Imposantes Gotteshaus
Die Neue Synagoge in der Oranienburger Straße fungiert heute als jüdisches Kultur-, Dokumentations- und Veranstaltungszentrum. Das Gebäude beherbergt neben einem Archiv und einer Bibliothek eine Dauerausstellung zur Geschichte des Gotteshauses. Anlässlich des Themenjahres "Zerstörte Vielfalt" zeigt es drei Sonderausstellungen.
Lebendige Gemeinde
Mit 1200 Plätzen ist die Synagoge in der Rykestraße die größte in ganz Deutschland. Wegen der umstehenden Wohnhäuser wurde sie in der Pogromnacht 1938 zwar demoliert, jedoch nicht in Brand gesteckt. Zu DDR-Zeiten war die Synagoge das Zentrum der Ostberliner Gemeinde. Besucher können sie nach Voranmeldung oder zum wöchentlichen Schabbat-Gottesdienst besichtigen.
Ausstellungen und Seminare
In der Rosenthaler Straße 39 war früher die Blindenwerkstatt Otto Weidt. Ihr Inhaber beschäftigte Juden und bewahrte sie so vor der Deportation. Heute erinnert die Gedenkstätte "Stille Helden" an Deutsche, die während der Nazi-Zeit Juden halfen. Im selben Haus ist auch der Sitz des Anne-Frank-Zentrums. Es organisiert Ausstellungen und Schulungen, die sich vorrangig an Jugendliche richten.

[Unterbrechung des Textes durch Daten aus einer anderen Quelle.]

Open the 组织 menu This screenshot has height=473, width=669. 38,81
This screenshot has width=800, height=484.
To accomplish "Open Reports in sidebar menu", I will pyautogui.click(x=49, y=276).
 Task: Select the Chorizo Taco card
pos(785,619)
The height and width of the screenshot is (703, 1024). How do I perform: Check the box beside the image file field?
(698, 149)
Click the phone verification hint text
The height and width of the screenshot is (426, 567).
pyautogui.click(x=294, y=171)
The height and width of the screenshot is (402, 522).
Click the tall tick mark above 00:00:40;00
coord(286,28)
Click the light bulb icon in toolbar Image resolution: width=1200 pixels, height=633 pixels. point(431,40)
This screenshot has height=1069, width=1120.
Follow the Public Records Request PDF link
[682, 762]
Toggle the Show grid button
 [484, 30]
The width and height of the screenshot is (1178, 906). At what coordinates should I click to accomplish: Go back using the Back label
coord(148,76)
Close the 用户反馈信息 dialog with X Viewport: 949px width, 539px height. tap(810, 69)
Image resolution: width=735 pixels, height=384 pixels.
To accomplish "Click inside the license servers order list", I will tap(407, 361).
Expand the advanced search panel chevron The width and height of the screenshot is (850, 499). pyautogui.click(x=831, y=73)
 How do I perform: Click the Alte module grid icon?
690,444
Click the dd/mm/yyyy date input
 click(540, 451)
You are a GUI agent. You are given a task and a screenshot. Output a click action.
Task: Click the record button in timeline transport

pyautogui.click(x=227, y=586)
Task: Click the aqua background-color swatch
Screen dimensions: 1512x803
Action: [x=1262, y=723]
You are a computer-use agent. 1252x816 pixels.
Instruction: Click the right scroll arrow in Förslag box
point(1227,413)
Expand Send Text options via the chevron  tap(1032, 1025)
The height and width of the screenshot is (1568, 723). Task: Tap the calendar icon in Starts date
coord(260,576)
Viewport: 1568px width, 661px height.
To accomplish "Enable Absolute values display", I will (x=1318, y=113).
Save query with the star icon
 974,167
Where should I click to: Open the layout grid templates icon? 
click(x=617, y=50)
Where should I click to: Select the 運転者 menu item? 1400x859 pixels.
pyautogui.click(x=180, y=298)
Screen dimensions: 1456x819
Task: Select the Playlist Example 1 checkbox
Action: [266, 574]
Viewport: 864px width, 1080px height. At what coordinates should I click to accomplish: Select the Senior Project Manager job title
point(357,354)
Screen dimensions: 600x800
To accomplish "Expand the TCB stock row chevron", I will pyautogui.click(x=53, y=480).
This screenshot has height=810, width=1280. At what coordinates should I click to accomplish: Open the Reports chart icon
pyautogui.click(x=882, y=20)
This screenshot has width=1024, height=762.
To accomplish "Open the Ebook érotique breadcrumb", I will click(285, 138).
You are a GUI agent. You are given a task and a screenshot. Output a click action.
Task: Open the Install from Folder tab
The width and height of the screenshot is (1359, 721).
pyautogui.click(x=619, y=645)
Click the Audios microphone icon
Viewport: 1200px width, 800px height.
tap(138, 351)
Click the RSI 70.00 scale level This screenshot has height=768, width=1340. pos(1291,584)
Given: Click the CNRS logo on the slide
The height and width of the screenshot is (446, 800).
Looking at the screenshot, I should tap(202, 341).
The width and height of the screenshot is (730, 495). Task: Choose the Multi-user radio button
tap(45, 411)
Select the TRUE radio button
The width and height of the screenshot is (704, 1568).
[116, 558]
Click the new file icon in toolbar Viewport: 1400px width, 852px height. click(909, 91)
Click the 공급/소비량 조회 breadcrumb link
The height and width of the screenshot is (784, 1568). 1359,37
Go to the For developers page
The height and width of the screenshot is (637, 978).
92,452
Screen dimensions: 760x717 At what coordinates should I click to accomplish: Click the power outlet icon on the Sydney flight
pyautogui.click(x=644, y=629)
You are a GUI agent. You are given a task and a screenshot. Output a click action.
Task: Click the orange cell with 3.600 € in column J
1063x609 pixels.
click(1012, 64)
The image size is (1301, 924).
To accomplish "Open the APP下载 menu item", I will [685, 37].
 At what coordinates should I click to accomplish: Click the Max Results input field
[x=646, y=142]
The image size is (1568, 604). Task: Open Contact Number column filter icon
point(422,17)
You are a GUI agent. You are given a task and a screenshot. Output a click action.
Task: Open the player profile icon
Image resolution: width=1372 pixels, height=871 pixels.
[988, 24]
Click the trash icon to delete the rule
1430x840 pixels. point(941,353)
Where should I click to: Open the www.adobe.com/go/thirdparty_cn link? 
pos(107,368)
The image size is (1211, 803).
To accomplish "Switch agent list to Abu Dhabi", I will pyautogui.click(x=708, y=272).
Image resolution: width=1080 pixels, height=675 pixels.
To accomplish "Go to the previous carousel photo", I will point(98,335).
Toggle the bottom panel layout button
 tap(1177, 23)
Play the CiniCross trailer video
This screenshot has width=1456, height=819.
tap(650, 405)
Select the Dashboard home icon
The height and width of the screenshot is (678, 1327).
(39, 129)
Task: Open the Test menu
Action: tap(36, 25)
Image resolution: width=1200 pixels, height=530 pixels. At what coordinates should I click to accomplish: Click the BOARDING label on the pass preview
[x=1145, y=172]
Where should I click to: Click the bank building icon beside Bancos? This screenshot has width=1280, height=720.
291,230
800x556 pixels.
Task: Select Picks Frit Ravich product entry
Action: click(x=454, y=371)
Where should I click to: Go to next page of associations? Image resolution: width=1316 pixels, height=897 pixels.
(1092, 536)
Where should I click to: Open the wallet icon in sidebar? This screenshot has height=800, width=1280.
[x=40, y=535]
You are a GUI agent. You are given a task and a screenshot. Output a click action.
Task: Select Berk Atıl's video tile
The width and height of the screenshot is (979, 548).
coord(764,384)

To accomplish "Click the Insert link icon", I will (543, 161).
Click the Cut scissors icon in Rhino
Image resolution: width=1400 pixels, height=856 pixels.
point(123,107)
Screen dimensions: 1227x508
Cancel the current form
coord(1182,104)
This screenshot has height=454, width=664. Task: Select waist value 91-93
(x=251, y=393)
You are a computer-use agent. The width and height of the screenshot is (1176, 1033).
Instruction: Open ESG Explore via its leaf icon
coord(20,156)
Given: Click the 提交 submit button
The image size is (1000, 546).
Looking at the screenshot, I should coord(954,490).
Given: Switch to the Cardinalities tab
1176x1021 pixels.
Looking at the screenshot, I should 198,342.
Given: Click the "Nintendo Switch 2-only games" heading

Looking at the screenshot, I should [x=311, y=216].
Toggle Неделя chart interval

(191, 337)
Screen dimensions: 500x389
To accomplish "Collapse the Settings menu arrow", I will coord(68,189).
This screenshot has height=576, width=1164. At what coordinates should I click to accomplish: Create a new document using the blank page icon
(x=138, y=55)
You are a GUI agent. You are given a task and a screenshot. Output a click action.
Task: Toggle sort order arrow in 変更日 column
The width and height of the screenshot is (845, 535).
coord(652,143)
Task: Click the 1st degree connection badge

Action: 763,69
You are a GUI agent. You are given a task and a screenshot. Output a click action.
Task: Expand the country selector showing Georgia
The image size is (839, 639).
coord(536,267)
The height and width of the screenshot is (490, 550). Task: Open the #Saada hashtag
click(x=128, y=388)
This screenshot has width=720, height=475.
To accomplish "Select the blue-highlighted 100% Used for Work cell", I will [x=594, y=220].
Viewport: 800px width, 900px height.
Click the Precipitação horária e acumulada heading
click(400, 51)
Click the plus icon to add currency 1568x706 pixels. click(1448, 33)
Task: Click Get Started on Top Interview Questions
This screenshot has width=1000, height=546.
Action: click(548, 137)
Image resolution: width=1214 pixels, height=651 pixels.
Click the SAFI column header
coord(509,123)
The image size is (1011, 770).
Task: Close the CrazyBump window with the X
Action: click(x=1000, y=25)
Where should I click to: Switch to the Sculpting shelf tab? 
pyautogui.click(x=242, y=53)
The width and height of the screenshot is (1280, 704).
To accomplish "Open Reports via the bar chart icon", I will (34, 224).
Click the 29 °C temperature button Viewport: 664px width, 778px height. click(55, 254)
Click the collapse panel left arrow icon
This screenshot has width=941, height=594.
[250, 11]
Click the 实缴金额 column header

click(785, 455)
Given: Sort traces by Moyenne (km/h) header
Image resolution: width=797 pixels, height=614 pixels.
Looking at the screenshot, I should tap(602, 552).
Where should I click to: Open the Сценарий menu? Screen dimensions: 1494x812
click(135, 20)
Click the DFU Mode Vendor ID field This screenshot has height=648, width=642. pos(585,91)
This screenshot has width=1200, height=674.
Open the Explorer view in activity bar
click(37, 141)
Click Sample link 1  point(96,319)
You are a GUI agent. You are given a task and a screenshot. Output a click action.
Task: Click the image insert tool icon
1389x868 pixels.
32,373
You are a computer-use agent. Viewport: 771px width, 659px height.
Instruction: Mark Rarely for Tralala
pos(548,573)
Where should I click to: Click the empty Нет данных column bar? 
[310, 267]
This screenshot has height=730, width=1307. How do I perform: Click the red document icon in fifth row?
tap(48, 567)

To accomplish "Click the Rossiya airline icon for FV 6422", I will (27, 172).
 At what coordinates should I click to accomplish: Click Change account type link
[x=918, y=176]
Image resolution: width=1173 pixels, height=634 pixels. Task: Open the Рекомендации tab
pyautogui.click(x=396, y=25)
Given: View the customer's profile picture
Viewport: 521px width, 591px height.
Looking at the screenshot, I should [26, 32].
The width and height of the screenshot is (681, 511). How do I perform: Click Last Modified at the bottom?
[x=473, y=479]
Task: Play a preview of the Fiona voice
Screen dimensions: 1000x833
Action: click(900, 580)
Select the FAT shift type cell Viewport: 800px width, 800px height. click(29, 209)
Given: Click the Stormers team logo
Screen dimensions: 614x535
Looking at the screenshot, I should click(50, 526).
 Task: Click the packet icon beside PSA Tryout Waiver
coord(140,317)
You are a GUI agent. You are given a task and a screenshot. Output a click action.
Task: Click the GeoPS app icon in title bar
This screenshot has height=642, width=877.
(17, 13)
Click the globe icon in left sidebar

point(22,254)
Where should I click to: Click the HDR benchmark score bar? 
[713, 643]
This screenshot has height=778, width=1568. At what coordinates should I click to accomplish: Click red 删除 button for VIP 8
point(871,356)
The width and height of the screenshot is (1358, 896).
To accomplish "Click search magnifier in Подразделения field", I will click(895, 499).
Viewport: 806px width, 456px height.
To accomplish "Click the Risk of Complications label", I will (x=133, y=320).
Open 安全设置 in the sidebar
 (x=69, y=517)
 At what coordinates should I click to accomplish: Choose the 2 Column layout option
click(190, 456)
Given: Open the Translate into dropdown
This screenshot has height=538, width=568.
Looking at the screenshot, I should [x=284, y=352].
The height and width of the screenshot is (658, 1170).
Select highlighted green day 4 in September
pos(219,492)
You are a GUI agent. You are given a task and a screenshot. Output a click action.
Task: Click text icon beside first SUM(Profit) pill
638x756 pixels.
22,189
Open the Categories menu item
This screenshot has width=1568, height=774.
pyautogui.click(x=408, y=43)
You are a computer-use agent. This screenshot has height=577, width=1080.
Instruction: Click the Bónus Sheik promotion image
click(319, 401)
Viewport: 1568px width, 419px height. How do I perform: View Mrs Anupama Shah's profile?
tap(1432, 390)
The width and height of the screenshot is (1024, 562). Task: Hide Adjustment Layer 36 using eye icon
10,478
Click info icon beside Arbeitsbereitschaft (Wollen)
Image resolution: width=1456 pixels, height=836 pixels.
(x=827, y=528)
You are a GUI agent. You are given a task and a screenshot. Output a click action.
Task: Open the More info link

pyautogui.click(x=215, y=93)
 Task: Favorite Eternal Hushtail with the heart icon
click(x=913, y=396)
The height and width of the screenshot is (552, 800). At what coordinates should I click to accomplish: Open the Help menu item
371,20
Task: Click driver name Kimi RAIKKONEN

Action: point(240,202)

Jüdische Biografien in Schöneberg
Die Dauerausstellung "Wir waren Nachbarn" im Rathaus Schöneberg erzählt die Lebensgeschichten von knapp 150 ehemaligen jüdischen Bewohnern des Viertels: unter ihnen Albert Einstein, Billy Wilder und Helmut Newton. Karteikarten an den Wänden listen Namen und letzte Anschrift aller 6000 deportierten Schöneberger Juden auf.
Gedenken im Gehweg
Mit Name, Geburtsdatum, Todestag und -ort erinnern diese Stolpersteine vor dem Haus Belziger Straße 37/39 in Berlin-Schöneberg an sieben seiner ehemaligen jüdischen Bewohner. Sie wurden Opfer der Nazis. In Berlin gibt es mehr als 4700 dieser Gedenksteine und auch in anderen deutschen Städten erinnern sie an das Schicksal jüdischer Nachbarn.
Gigantischer Gottesacker
Mit einer Fläche von 40 Hektar ist der Friedhof in Berlin Weißensee der größte, noch erhaltene jüdische Friedhof Europas. Die meisten Gräber stammen aus der Zeit vor 1933. Insgesamt fanden hier mehr als 115 000 Menschen ihre letzte Ruhestätte. Der Friedhof ist denkmalgeschützt und soll in diesem Jahr für die Aufnahme ins Welterbe vorgeschlagen werden.
Gräber aus Beton
"Mahnmal für die ermordeten Juden Europas" heißt es das Holocaust-Mahnmal eigentlich. Das wellenförmige Denkmal aus 2700 Betonquadern unweit des Brandenburger Tors erinnert an ein riesiges Gräberfeld. Ergänzend liefert ein Dokumentationszentrum unter der Erde den historischen Kontext. Es arbeitet unter anderem an einer Liste mit den Namen jüdischer Holocaustopfer.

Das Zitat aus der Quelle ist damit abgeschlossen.